#### Supplied text
| Humor me, what did science actually get wrong in this article? The milk transfusions were shitty solution for lack of blood during a cholera epidemic, but the articles claims are false "In the late 19th century, milk was believed to be the perfect substitute for blood" Soothing syrup did it's job (pain), we now shy from it because of perception of risks, but no one's ever run clinical trials on small amounts of alcohol + opioids on childrens gums showing any adverse outcomes. Chloroform is an effective treatment for asthma, and the best we had before the discovery of beta-2 receptor agonists. See this paper for details on the physiology in mice. https://www.ncbi.nlm.nih.gov/pmc/articles/PMC5702405/ Cocaine (stimulant) is also likely a somewhat effective treatment for allergies. Take a look at this clinical trial which showed antihistamine + ritalin being a more effective treatment. https://www.jacionline.org/article/S0091-6749(04)00017-X/ful... Malaria for treatment of syphilis also makes sense, it was incurable at the time, and the other options were mercury based, ineffective and had horrific side effects. Malaria was better than mercury. Tobacco enemas can be thought of as a large nicotine delivery mechanism. Newspaper clip says it's helpful with meningitis, inflammation of the brain, nicotine is a vasoconstrictor, crosses the blood brain barrier. Maybe it did something, who knows. |
However, the cases that I do know of are the food pyramid recommending the vast majority of your caloric intake to be processed carbohydrates, lobotomy as a treatment for mental illness, and the case of David Reimer, who was raised as a girl following a botched circumsicion. Then there's thing like the missaligned incentives between sales reps and doctors leading to hundreds of thousands becoming addicted to OxyContin.

#### Material supplied
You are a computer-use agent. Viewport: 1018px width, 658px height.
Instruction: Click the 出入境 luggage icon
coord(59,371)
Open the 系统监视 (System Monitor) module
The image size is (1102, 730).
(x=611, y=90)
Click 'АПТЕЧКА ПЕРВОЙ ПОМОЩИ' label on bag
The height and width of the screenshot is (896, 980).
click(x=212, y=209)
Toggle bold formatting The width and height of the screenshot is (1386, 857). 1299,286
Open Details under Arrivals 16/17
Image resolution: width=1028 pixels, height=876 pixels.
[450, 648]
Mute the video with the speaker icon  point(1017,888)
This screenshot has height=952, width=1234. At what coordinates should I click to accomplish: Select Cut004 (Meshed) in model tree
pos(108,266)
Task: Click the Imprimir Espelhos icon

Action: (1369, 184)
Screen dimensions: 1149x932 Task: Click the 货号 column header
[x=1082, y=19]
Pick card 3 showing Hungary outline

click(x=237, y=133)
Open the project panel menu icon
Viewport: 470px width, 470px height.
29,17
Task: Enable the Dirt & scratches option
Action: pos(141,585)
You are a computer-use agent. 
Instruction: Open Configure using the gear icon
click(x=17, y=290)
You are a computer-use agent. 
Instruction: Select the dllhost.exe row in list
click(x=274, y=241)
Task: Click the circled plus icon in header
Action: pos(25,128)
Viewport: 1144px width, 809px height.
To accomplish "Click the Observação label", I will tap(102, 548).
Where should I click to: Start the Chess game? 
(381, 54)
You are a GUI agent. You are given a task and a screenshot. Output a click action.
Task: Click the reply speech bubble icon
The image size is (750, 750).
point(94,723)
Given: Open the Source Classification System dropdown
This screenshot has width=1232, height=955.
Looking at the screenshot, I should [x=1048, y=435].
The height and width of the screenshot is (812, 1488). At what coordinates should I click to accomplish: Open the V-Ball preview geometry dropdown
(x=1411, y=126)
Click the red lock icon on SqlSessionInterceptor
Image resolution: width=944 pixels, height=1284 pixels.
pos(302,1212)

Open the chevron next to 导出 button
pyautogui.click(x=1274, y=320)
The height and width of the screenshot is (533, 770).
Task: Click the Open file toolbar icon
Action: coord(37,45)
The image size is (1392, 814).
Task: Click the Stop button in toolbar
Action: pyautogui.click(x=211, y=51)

#### Task brief
Could you pick up the comment on old medical treatments and science's mistakes right after its final sentence and write what comes next?

#### Answer space
We act as though doctors and scientists are above some standard, and some even believe they follow a falsifiability principle, but there are cases - childbirth being one of them - where a common sense approach that tells you not to follow recommendations might actually be the right thing. It's a fine line, but we should have open conversations about the fallibility of science. Often, and in the comment that I was responding to, the implication is: science says it so it is correct. That's simply not the case.